ベルギーの学校では浮くことなく、ボク以上にぶっ飛んだ子もいて、皆自分の特性を活かした仕事に就きたいと夢を語っていた。
実際、今その同級生たちはそれぞれの特性を活かした仕事に就いている。

ボクも子どもの頃から志していた道に進む為、英国の大学へ進学するも「思っていたのと何か違う」という理由で急に辞めて日本に帰国し、志が消えてしまったボクは通訳ボランティアや短期のバイトをしたりあちこちふらふら彷徨った後、突然ホストになった。
周りは呆れただろう。
ボクは障がい者だけど、顔面偏差値には恵まれたせいか、女の子たちが寄ってきてくれた。だけどボクのおかしな内面が災いし、女の子達はすぐに去ってしまう。
ボクの何がダメのか、普通に恋愛をするってどういうことなのかが知りたくて、女の子の気持ちが知りたくてホストになってみた。

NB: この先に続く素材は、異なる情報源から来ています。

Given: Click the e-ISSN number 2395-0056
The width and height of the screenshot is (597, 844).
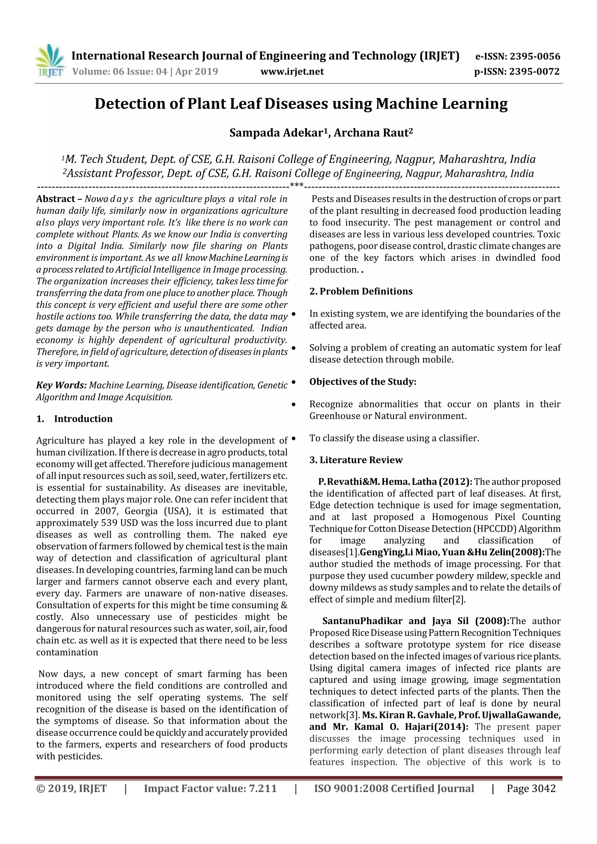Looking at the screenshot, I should click(x=534, y=56).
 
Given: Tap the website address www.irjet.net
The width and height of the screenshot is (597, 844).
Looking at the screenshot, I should click(x=292, y=71).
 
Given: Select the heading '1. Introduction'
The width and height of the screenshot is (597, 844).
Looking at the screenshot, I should click(x=75, y=419).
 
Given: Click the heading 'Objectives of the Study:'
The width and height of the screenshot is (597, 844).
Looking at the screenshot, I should click(x=363, y=382).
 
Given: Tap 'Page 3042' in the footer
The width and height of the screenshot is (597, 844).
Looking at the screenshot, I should click(x=531, y=788).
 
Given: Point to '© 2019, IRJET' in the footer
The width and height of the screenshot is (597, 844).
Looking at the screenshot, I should click(x=72, y=788).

仕事へ向かう途中、めちゃくちゃ好みのタイプの女の子を発見、何か困っている様子だった。
友達と待ち合わせている店がわからず迷ったらしい。
ボクはその子に話しかけ、探している店まで送ってあげた。
その時LINE交換をした。
LINE交換まではいつもスムーズなんだ。
そう、いつものことだ。
いざ二人きりでデートとなると、ものの数分でボクの異様さに気づき、ごめんなさいされてしまう。
だから好みのタイプの女の子とはいえ期待なんか全くしていなかった。

そんなある日、ブラジル人の仲間とホストの仲間が合同イベントをすることになった。ボクがブラジル人のイケメンたちと幼馴染だというと、ホスト仲間が何か面白いイベントができないかという話になった。
イベントの場を借りて、踊ったり飲んだり食べたりできるブラジル×日本親睦会のような事をやることになった。
迷っていた店まで案内してLINE交換した女の子も招待した。

イベント当日、ボクもブラジル人仲間の音楽バンドで歌うことになった。
歌い慣れてる曲だったから、特に抵抗もせず歌ったことが、ボクの運命を大きく変えた。

LINE交換した女の子が、ボクのところへ来て

「歌、上手なのね。日本語で何ていう歌なの?素敵な歌。」

と、訊ねた。

ボクは嬉しかった。

「ありがとう。日本語で、か・・・考えたこともなかったな、日本語ではね、えーと。。。『ボクが「愛」と呼ぶもの』かな。」

「私、ポルトガル語全然わからないし、ここにいる人たちのことも全然わからないけど、愛が沢山あることはわかるわ。歌詞、全部教えてくれる?」

「いいけど・・・その・・・ キミに歌詞を伝えるのは照れるんだ。何ていうか、ボクが思ってることをそのまま伝えるみたいで。」

「思ってること?ってどんなこと?益々知りたい!」

「待って、ボクのことキモいとか思わない?」

「どうして?思わないよ(笑)思ってたらあの日迷ってたお店に案内してもらわなかったし、今日だって誘われてもここに来なかったわ。」

ボクと話して数分でドン引きして逃げるタイプの女の子じゃないんだ、というより会話が続いていることに驚いた。

歌詞をボクなりの日本語に訳して伝えてみた。

今、その女の子はボクの妻になっている。